I usually post it for OP of a thread asking a question of relevance to fast primes. If I may have mislead you, I apologize. 

In These modern times, it can be difficult to write up three complete reviews, so I broke it up into three intertwined reviews of each lens. I recieved some good tips for my next write up as this on one the 85L was a trial run. 

My next review is the 50L because of the requests of a field review of that lens. 

Stay tuned to the review section. I will post there with the link. 

Edit: I Did some edits to the original post on tumblr. I've added some of the Info gained here about some flaws in the 85L II design and Tweaked my grammar. 

I appreciated the Input, and motivates me to do better on my next real-world review.


----------



## drjlo (Nov 3, 2012)

Hope that is from the last few years with less "issues."


----------



## BL (Jan 3, 2013)

really appreciated the bokeh comparison with the 135. 

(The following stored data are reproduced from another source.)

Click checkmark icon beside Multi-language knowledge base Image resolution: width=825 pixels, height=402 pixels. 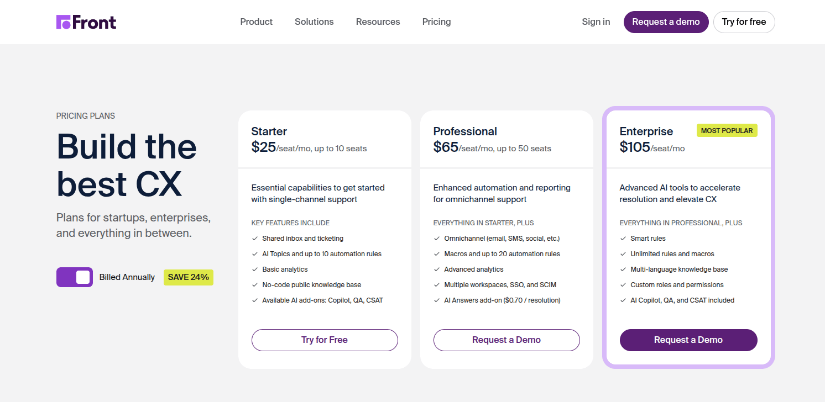point(623,269)
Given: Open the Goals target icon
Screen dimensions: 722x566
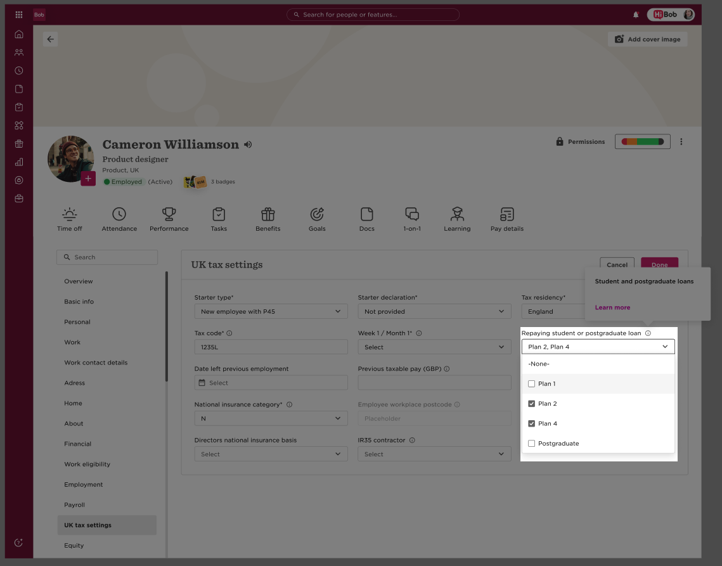Looking at the screenshot, I should click(x=317, y=214).
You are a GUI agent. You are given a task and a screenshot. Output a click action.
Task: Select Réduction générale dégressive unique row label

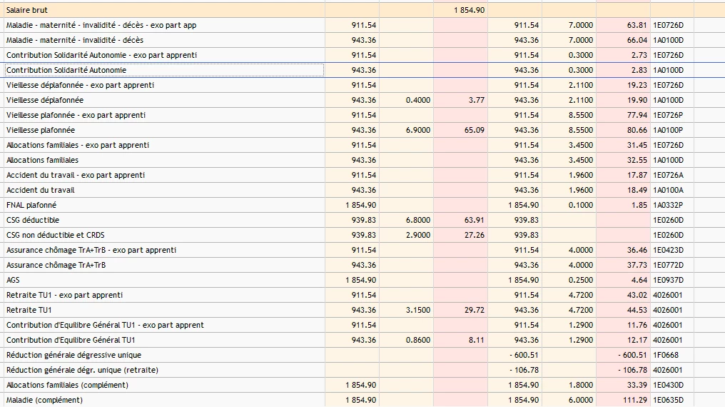pyautogui.click(x=73, y=355)
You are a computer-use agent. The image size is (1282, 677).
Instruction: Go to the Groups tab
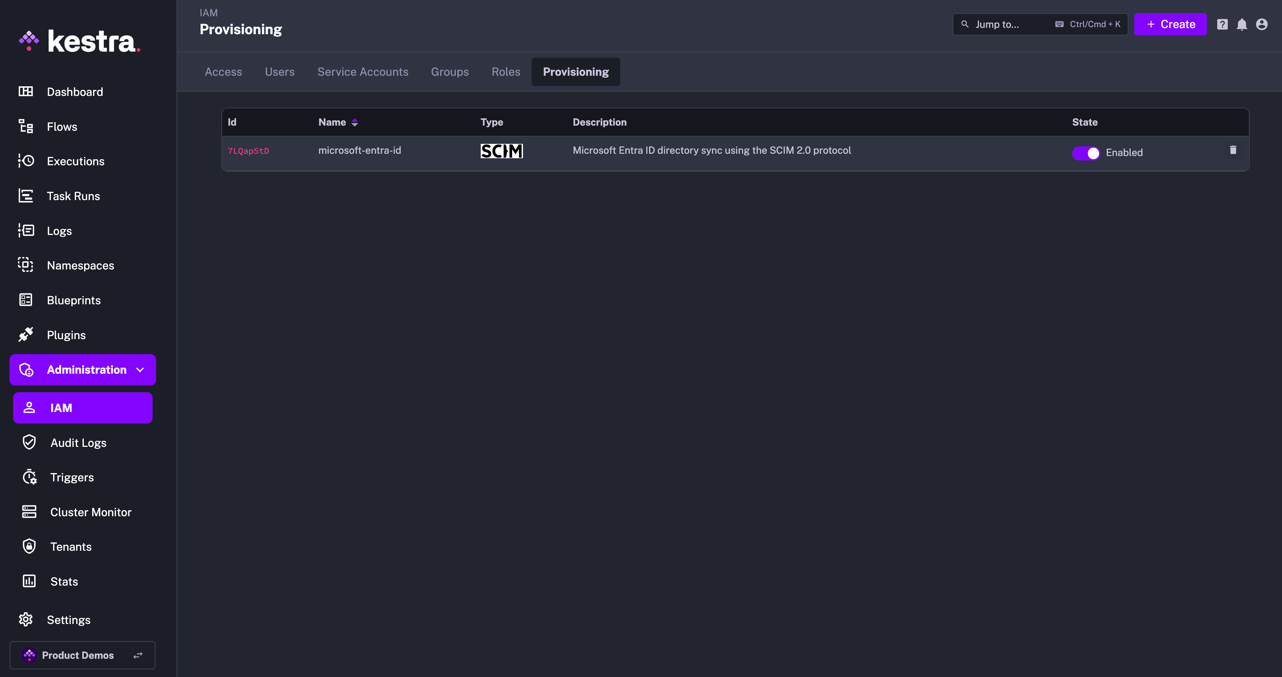(x=450, y=72)
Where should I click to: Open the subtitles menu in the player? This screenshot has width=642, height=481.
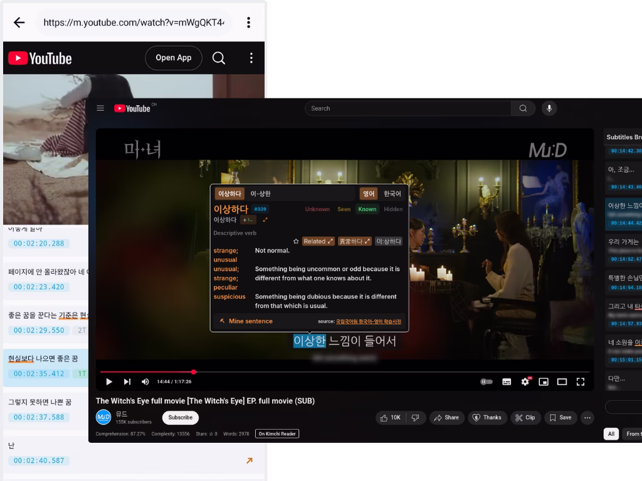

i had always wondered what the real world difference was between the two, and confirms the hard choice i had to make more than a few years ago.


----------



## Jesse (Jan 3, 2013)

you're


----------



## risc32 (Jan 3, 2013)

I've never heard that the 85L's build is anything less than awesome. I've never owned or laid a finger on a 85mmL, but i've read many , many reviews of this lens and I know a great deal about it. to say that RLphoto's review really should point out how the 85mmL is in some way built poorly is plain rubbish. 
Also, i'd imagine many lenses, if not damn near all of them could be disassembled by unscrewing the front threads.

my only question regards that shot of the clothes pins. Is that distortion, or is that line really that crooked? now, since you showed me yours, i feel it's only customary to show mine. clothes pin shot that is.


----------



## Plato the Wise (Jan 3, 2013)

Mikael Risedal said:


> RLPhoto said:
> 
> 
> > Just my Little mini-review of this sweet lens. Feel free to critique it if you like, I don't do many reviews.
> ...



I have both the 50L and 85L and have shot the 85 1.8 and reviewed work shot with the 50 1.4.

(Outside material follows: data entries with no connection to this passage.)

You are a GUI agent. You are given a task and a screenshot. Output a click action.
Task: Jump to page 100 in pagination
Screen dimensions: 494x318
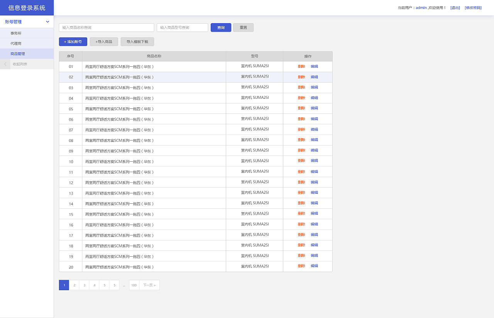coord(134,285)
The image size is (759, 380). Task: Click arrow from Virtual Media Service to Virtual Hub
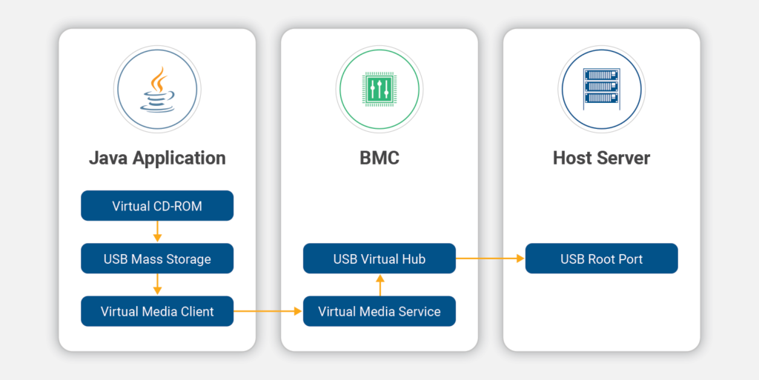click(x=380, y=285)
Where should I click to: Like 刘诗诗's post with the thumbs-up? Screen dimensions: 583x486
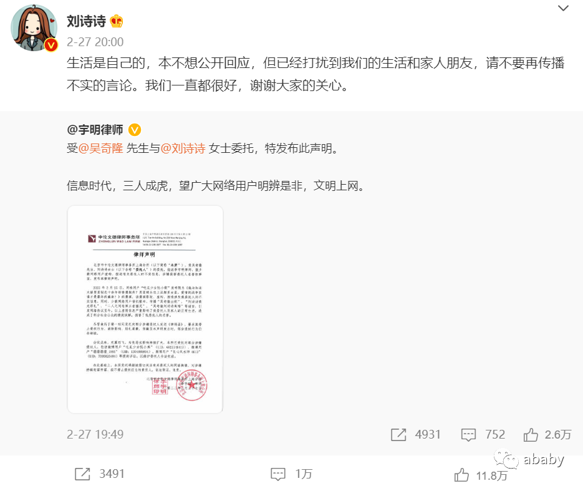[461, 475]
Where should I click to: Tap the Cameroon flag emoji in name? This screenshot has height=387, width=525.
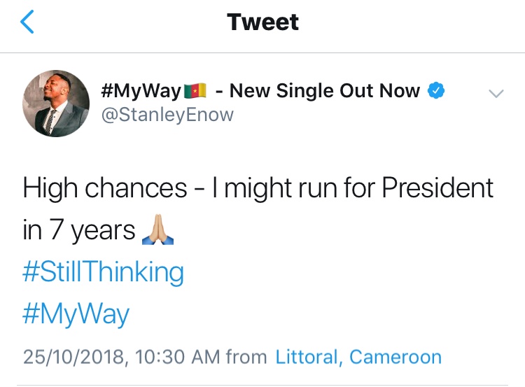pos(194,91)
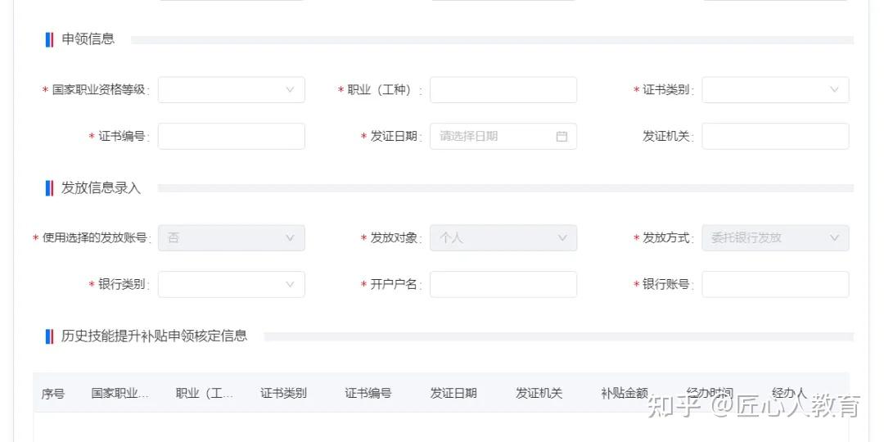Click the 发放对象 dropdown showing 个人
Screen dimensions: 884x442
coord(503,238)
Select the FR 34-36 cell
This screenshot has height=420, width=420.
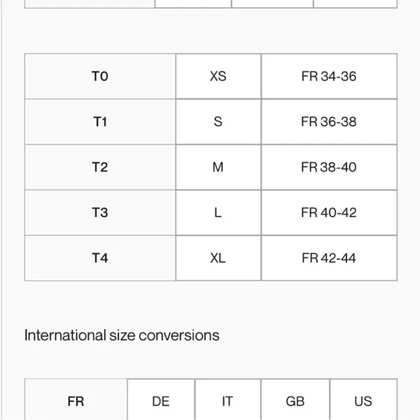click(x=329, y=76)
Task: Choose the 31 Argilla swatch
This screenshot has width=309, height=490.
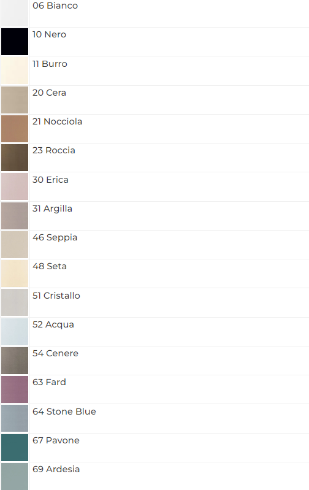Action: [15, 216]
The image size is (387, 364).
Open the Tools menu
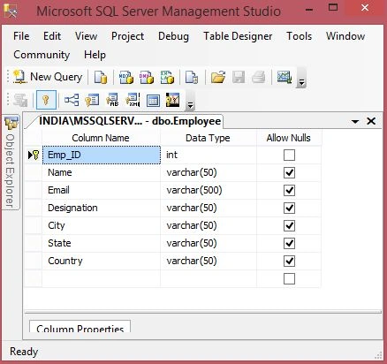pyautogui.click(x=299, y=36)
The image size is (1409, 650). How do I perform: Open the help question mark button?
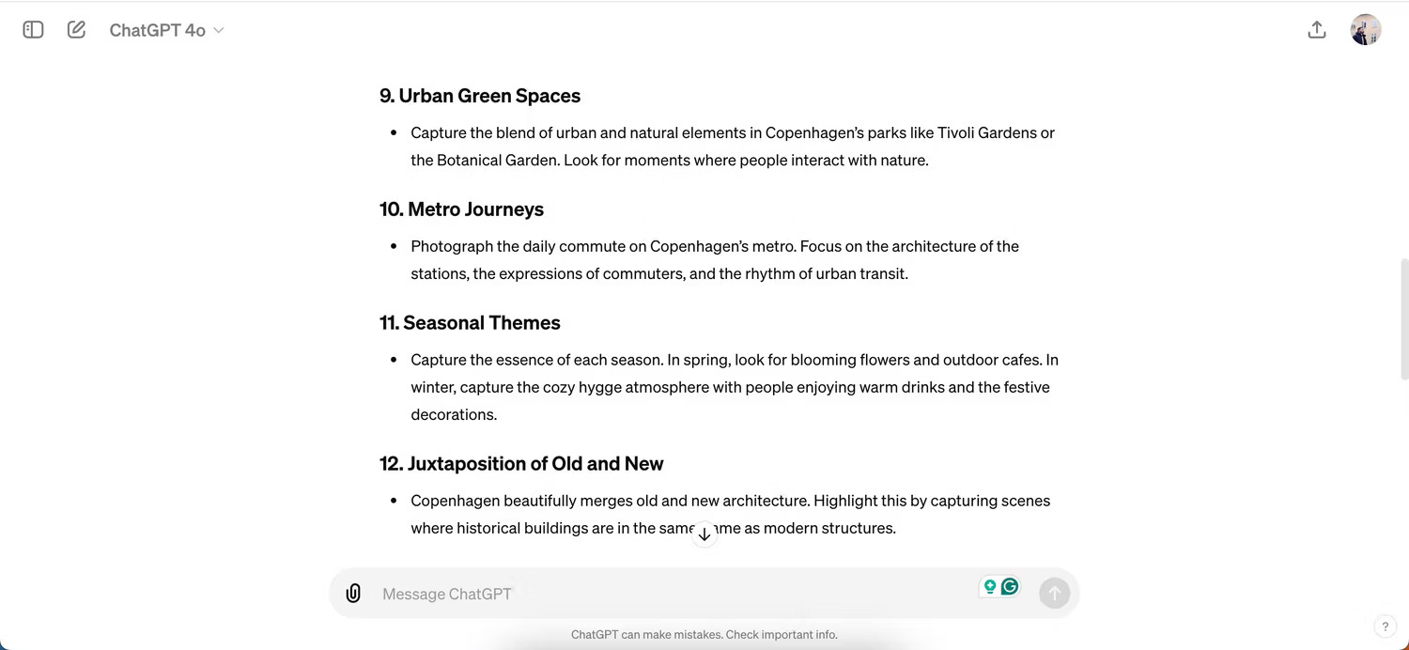(1385, 627)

The non-L versions are nice lenses, but they are NOT in the same class as the L versions. The richness in color, the contrast, and bokeh on the L versions are superior.

They don't have the same look at all. Some lenses impart a quality to the image capture that is hard to describe in words alone. The only comparison I can make here is that quality is imparted by other lenses, such as the Zeiss versions of the old hasselblad lenses. And I am in no way equating the look of a Zeiss lens with a Canon L. They are much different. But both have a distinct look that the lower end lenses lack.


----------



## RLPhoto (Jan 3, 2013)

risc32 said:


> I've never heard that the 85L's build is anything less than awesome. I've never owned or laid a finger on a 85mmL, but i've read many , many reviews of this lens and I know a great deal about it. to say that RLphoto's review really should point out how the 85mmL is in some way built poorly is plain rubbish.
> Also, i'd imagine many lenses, if not damn near all of them could be disassembled by unscrewing the front threads.
> 
> my only question regards that shot of the clothes pins. Is that distortion, or is that line really that crooked? now, since you showed me yours, i feel it's only customary to show mine. clothes pin shot that is.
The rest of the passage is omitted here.